* _Extract provided_:
To summarize these findings, the CometChip assay conducted with HepaRG cells had an 80% sensitivity for detecting genotoxic carcinogens requiring metabolic activation, and a 57% sensitivity for direct-acting genotoxic carcinogens. HepG2 cells had a sensitivity of 40% for carcinogens requiring metabolic activation and 57% for direct-acting genotoxic carcinogens. The overall sensitivities of HepaRG cells and HepG2 cells for detecting the 12 genotoxic carcinogens tested in the CometChip assay were 67% and 50%, respectively.

The five genotoxic non-carcinogens tested in our study (Table 1) are reported to be positive in one or more in vitro genotoxicity assays at high concentrations, but have negative or equivocal genotoxicity in vivo or have no available in vivo data (Kirkland et al. 2008). All five compounds, along with 11 non-genotoxic carcinogens or non-genotoxic non-carcinogens, had negative responses in the CometChip assay conducted with HepaRG cells, indicating a specificity of 100% (these compounds were not tested in the CometChip assay with HepG2 cells). In our study of 28 compounds, the HepaRG CometChip assay was positive only for compounds that were both carcinogens and genotoxicants.

Quantitative dose–response analysis was employed using the PROAST software to calculate the BMDs for the dose–responses generated from the HTHC CometChip assay. Taking advantage of the high throughput feature of the CometChip assay, we were able to test 20−22 closely spaced concentrations for each compound in an effort to improve the BMD precision by testing a large number of concentrations (Wills et al. 2016). By performing BMD analysis for the 14 dose–responses, and systemically removing one or more data points from the assays, we found that the number of concentrations giving the optimal BMD precision (as determined by the size of the BMD CIs) was in the range of 12–15, and that the shape of the dose–response curve affected the optimum number of doses. For compounds producing large responses over the background (i.e., > fivefold), increasing the number of low concentrations tested improves precision by decreasing the CIs for the BMD5 and BMD10. Significant responses that are less than threefold increases over the control usually produce large BMDU CIs, as was the case for ENU and B[a]P (Fig. 4). With the exception of the responses generated by DMNA and MMS, the LECs for all the positive responses fell between the BMD50 and BMD100. The LECs for DMNA and MMS were much higher than their corresponding BMD100. These results suggest that most of the positive responses began at concentrations producing 1.5–twofold or higher increases over the control, and that the BMD approach is often more sensitive than the LEC approach in determining the PoDs. In addition, BMD values generated from four carcinogens (4-NQO, B[a]P, ENU, and MMS) that were positive in both HepaRG and HepG2 cells had overlapping upper and lower BMD CIs, indicating that data generated from both cell types are equally useful for deriving PoDs, at least for these genotoxicants.

* _What this exercise asks_:
(A) Based on the CometChip assay passage, decide whether each statement agrees with it. Answer yes or no for each, and quote the words that decide it. (i) HepG2 cells had a 40% sensitivity for carcinogens requiring metabolic activation. (ii) The five genotoxic non-carcinogens were also tested in the CometChip assay with HepG2 cells. (iii) The number of concentrations giving the optimal BMD precision was 20−22.
(B) Translate this sentence from the CometChip assay passage into Spanish: "In our study of 28 compounds, the HepaRG CometChip assay was positive only for compounds that were both carcinogens and genotoxicants."

* _Provided material_:
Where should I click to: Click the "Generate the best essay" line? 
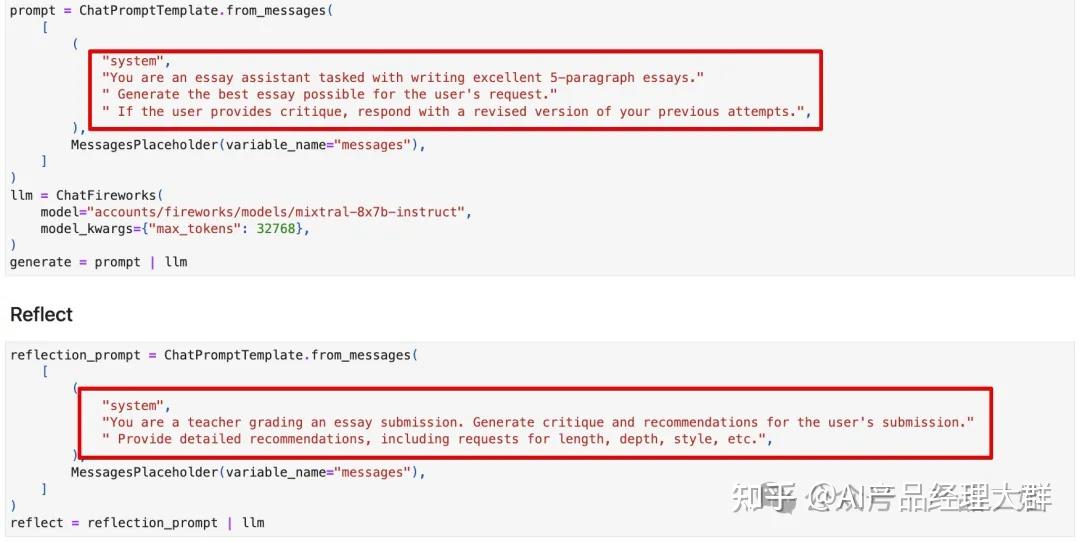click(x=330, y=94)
...
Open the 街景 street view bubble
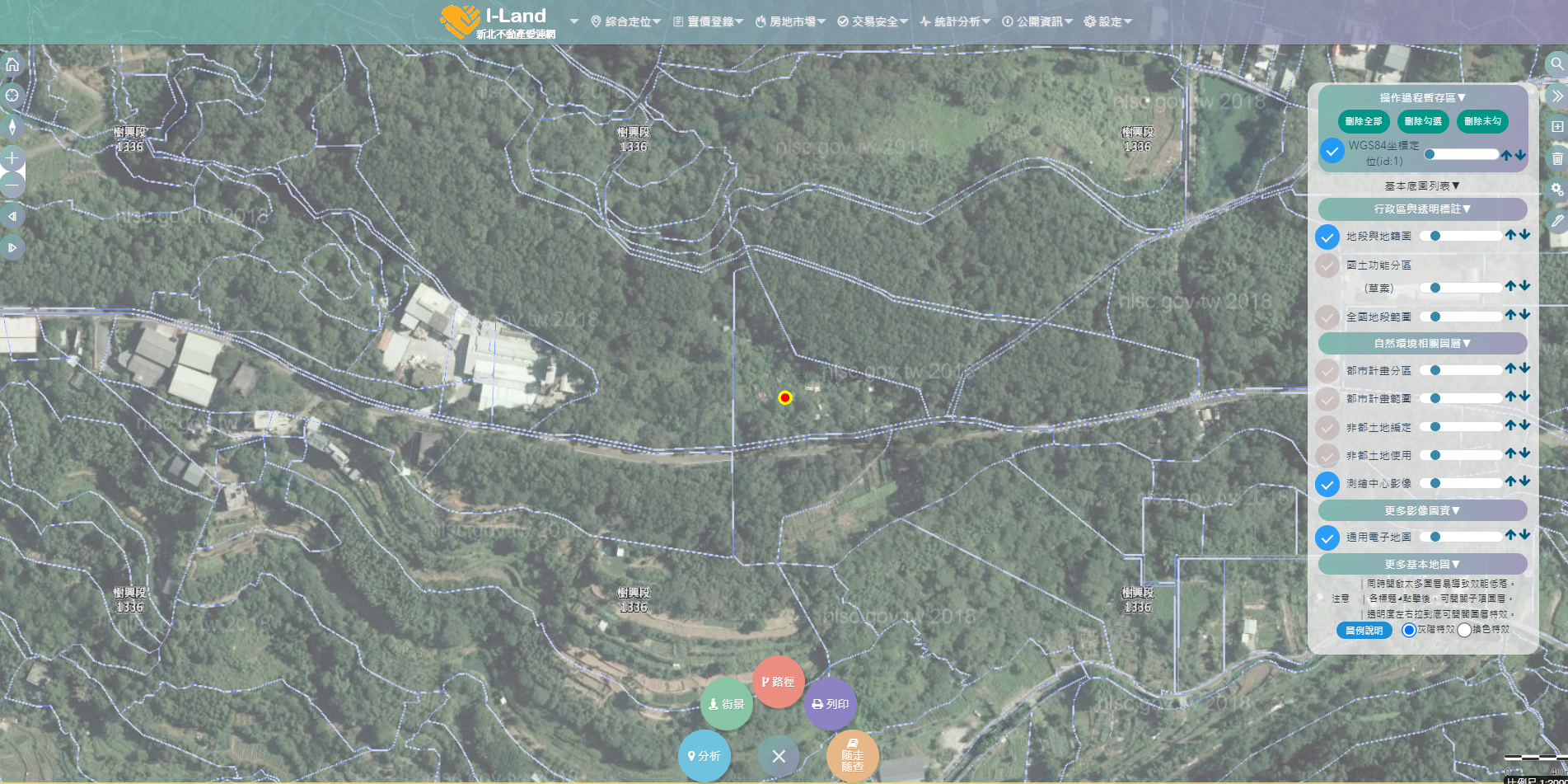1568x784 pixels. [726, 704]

* _Answers by item_:
(A)
(i) Yes: "HepG2 cells had a sensitivity of 40% for carcinogens requiring metabolic activation"
(ii) No: "these compounds were not tested in the CometChip assay with HepG2 cells"
(iii) No: "the number of concentrations giving the optimal BMD precision (as determined by the size of the BMD CIs) was in the range of 12–15"

(B) En nuestro estudio de 28 compuestos, el ensayo CometChip con HepaRG fue positivo solo para los compuestos que eran a la vez carcinógenos y agentes genotóxicos.